2.9. Meat Preparation
Fresh beef meat was purchased from a local processor 96 h postmortem. All subcutaneous and inter-muscular fat and visible connective tissue were removed from the fresh beef muscle. Lean meat was ground through Ø-4 mm plate using a meat grinder (PM-70, Mainca, Barcelona, Spain). The ground meat was divided into six portions for each experiment prior to the addition of the sodium chloride or different concentration of powder (freeze-dried extract of powder of avocado). The lyophilized avocado and the powder of direct avocado were mixed with the salt final concentration of 1.5% (w/w). Each portion of beef meat was mixed manually with each solid. Each mixed sample was divided into nine smaller portions (about 10 g each) and allocated onto trays. The meat was packed under MAP (20% CO2 and 80% O2) in polystyrene/EVOH/polyethylene trays, heat sealed with laminated barrier film and stored at 4 ± 1 °C for 8 days. Patties were evaluated for lipid oxidation.
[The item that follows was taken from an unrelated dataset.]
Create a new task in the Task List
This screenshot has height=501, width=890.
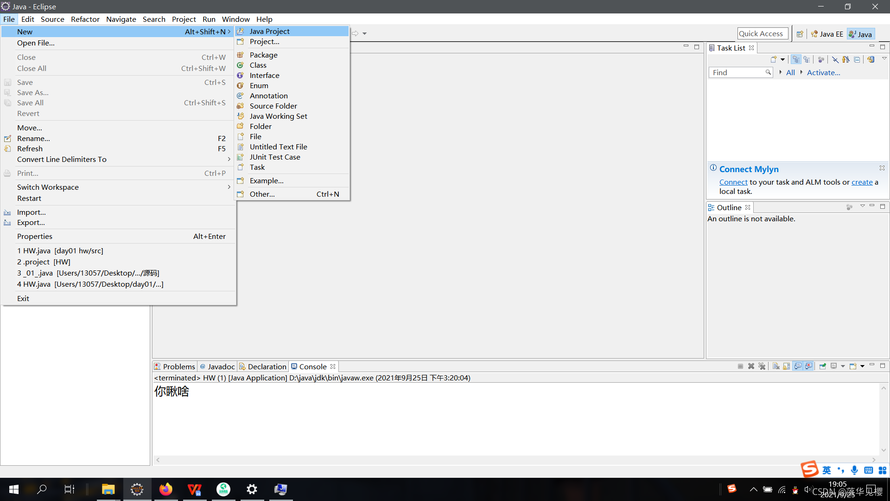coord(774,59)

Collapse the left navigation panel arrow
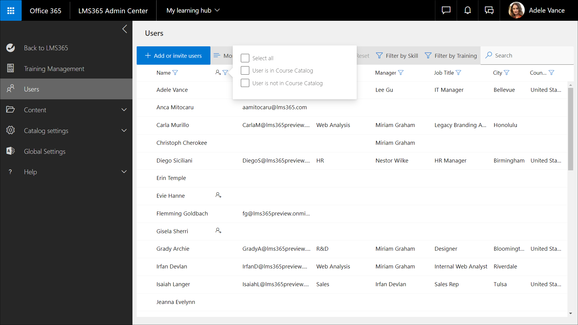[x=125, y=29]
2.10. Thiobarbituric Reactive Substances
Fat meat oxidation was determined by the concentration of thiobarbituric acid-reactive substances (TBARS) using the method described by Domenech Asensi (2013) [25
] with some modifications. In the dark, 1 g of burger patty was dispensed in tubes and 1 mL of EDTA was added. The samples were homogenized for 5 min sin an Ultra-Turrax (Ika®
-Werke, Staufen, Germany) with 5 mL of TBARS reactive (Trichloroacetic acid, 9.2%; Hydrochloric acid, 2%; Thiobarbituric acid, 0.22%, all w/w final). During homogenization, the tubes were placed in an ice bath to minimize the development of oxidative reactions. The sample tubes were heated at 90 °C in a boiling water bath for 20 min and then left to cool. Two milliliters of slurry was centrifuged (10,000 rpm for 10 min). The absorbance was measured at 531 nm in a Spectrophotometer Zuzi model 4201/20 (AUXILAB, SL, Navarra, Spain). The result is expressed in mg of MDA/kg sample.
RSM was used to identify the best conditions for the extraction of compounds with an antioxidant activity from an organic residue: the avocado pit. The reduced model obtained provides parameters that fit with those of the TPC (with a 3.13% error when compared to the experimental value).
The lyophilized extract was used as protection from the oxidation of oils (oil-in-water emulsions) and fat (beef burgers) with excellent results, especially in meat, in which the durability of the burger meat is significantly increased relative to oxidation.
These studies should encourage further exploration in this area of study in order to obtain a byproduct of the natural antioxidants that currently as waste are worthless.